Wily Wenches and Private Ladies
While Grace O'Malley, Anne Bonny, Mary Read, and Mrs. Cheng are probably the most famous of the female pirates, other women pirates are known, and there are probably many more who lived as men and were never discovered to be women. A host of female marauders are mentioned in pirate history, but few details are known about their lives or the extent of their high seas exploits. Despite having served as pirates during different eras and throughout various cultures, all female swashbucklers had one thing in common: they seemed to share an enjoyment of violence and were willing participants in their piratical deeds.
Lady Mary Killigrew
During the 1500s in England, piracy was allowed, provided it was done with authority, quietly, and with little bloodshed. John Killigrew was the Vice-Admiral of Cornwall, and his wife, Lady Mary, was reported to have led several authorized pirate raids along the English coast. In the winter of 1583, storms forced a ship into the harbor at Falmouth in Northern England. Some reports say the ship was Spanish, others say it was German. Regardless, Lady Mary led her pirates out to the ship, boarded it, massacred the crew, then plundered the ship's cargo of jewels, silver, and coins. When Queen Elizabeth I heard about the attack she was understandably very angry, and her ire led to Lady Mary's immediate capture. She was then tried and found guilty of piracy and was sentenced to be hanged, but in an interesting twist of fate, the Queen eventually pardoned her.
Why did the Queen pardon Lady Mary Killigrew?
No one knows for sure, but because the monarchy quietly authorized some piracy, and because Lady Mary had done a good job pirating for Queen Elizabeth in the past, it is suspected that the monarch thought she might have need of her services sometime in the future.
Cutlass Liz
Elizabeth Shirland was born in 1577 in Devonshire, England. As a young woman she disguised herself as a man and served under British privateer and sea dog Sir Francis Drake. In 1595 she returned to England and married, but was soon bored as a housewife and returned to sea. In time, she became captain of her own ship, and eventually informed her unsuspecting crew of the truth about her sex. Liz was a fiery female pirate, and in a perhaps apt twist of piracy, she used the men of her ship for her own personal pleasure. In this case, forewarned and forearmed should have been the crew's mantra, because if she was angry with them, she would slit their throats with her cutlass, a maneuver that earned her the nickname “Cutlass Liz.”
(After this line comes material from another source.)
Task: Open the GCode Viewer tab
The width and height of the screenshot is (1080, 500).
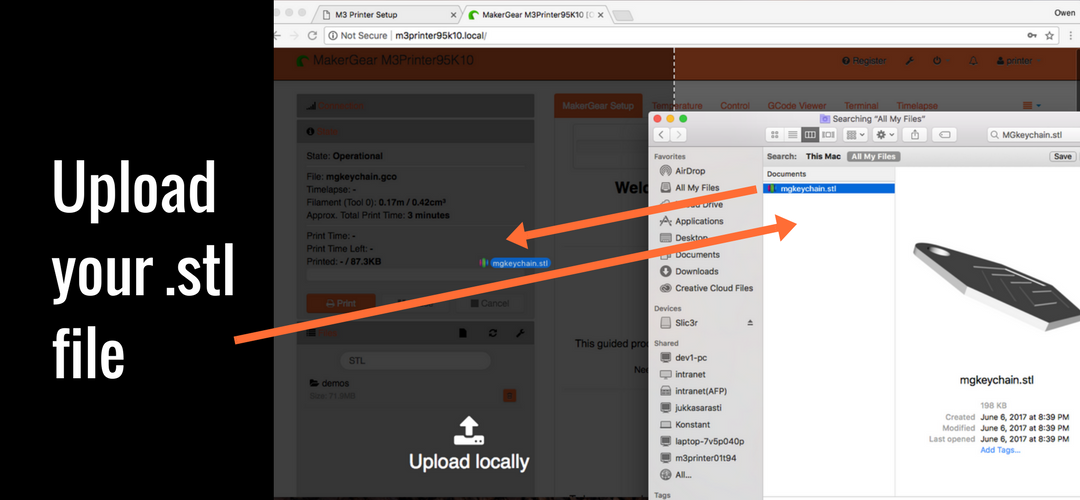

As a pirate, Liz was not very successful, taking only one major prize in 1604 — a Spanish merchant ship from which she stole gold and silk before setting the vessel on fire. A few weeks later, she was betrayed by two of her crewmembers who secretly allowed several Spanish soldiers to board her ship while she was busy being pleasured by a third conspirator. The invading Spaniards dragged her off the ship, but not before she killed her traitorous lover with a hidden dagger. Choosing not to wait for a trial and hanging, the Spanish soldiers acted on their impatience and killed her immediately.
Rachel Wall
Rachel Schmidt was born in 1760 in Carlisle, Pennsylvania, and was likely the first true American female pirate. At age sixteen, while in Harrisburg, Pennsylvania, she met George Wall, and they soon left town and were married. Afterward, the couple moved to Boston, where George was a fisherman and Rachel worked as a maid. Not long after their move, George and a few of his friends decided to take up piracy and asked Rachel to join them. When she agreed, the group borrowed a boat from another friend, to whom they promised a share of their plunder, and headed out to sea.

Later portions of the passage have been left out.